• _Written request_
Copy out the material word for word, starting at its first line and ending with the line that contains "pos(804,287)".

======== Dataset records ========

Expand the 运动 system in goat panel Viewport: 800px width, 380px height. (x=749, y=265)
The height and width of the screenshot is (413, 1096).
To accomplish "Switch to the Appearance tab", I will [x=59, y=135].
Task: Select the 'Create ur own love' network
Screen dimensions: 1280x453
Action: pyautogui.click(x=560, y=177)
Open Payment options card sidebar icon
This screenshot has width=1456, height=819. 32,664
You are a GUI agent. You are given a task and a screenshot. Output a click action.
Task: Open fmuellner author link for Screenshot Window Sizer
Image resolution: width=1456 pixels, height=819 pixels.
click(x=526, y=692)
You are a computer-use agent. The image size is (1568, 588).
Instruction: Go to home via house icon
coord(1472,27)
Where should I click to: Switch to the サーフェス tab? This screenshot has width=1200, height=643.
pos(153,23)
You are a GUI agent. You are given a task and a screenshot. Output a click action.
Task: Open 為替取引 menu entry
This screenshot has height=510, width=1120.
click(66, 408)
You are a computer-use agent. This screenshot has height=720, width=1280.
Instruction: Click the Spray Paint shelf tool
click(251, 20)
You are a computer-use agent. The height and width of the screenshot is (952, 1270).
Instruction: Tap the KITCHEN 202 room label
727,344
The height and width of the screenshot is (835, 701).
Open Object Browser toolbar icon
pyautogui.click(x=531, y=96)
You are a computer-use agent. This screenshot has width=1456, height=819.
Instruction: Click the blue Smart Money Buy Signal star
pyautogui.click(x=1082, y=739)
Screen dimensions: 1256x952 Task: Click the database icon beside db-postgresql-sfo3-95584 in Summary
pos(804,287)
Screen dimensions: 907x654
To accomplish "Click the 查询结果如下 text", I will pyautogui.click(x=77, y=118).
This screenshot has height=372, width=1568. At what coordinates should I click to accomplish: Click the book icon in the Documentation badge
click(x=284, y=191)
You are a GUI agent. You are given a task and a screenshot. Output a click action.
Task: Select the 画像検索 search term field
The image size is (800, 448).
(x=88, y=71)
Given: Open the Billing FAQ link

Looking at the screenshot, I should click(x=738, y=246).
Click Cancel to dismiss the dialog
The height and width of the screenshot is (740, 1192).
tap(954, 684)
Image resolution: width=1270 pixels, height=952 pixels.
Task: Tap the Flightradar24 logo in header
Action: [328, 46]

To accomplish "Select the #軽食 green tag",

========

• _Output for this task_
Expand the 运动 system in goat panel Viewport: 800px width, 380px height. (x=749, y=265)
The height and width of the screenshot is (413, 1096).
To accomplish "Switch to the Appearance tab", I will [x=59, y=135].
Task: Select the 'Create ur own love' network
Screen dimensions: 1280x453
Action: pyautogui.click(x=560, y=177)
Open Payment options card sidebar icon
This screenshot has width=1456, height=819. 32,664
You are a GUI agent. You are given a task and a screenshot. Output a click action.
Task: Open fmuellner author link for Screenshot Window Sizer
Image resolution: width=1456 pixels, height=819 pixels.
click(x=526, y=692)
You are a computer-use agent. The image size is (1568, 588).
Instruction: Go to home via house icon
coord(1472,27)
Where should I click to: Switch to the サーフェス tab? This screenshot has width=1200, height=643.
pos(153,23)
You are a GUI agent. You are given a task and a screenshot. Output a click action.
Task: Open 為替取引 menu entry
This screenshot has height=510, width=1120.
click(66, 408)
You are a computer-use agent. This screenshot has height=720, width=1280.
Instruction: Click the Spray Paint shelf tool
click(251, 20)
You are a computer-use agent. The height and width of the screenshot is (952, 1270).
Instruction: Tap the KITCHEN 202 room label
727,344
The height and width of the screenshot is (835, 701).
Open Object Browser toolbar icon
pyautogui.click(x=531, y=96)
You are a computer-use agent. This screenshot has width=1456, height=819.
Instruction: Click the blue Smart Money Buy Signal star
pyautogui.click(x=1082, y=739)
Screen dimensions: 1256x952 Task: Click the database icon beside db-postgresql-sfo3-95584 in Summary
pos(804,287)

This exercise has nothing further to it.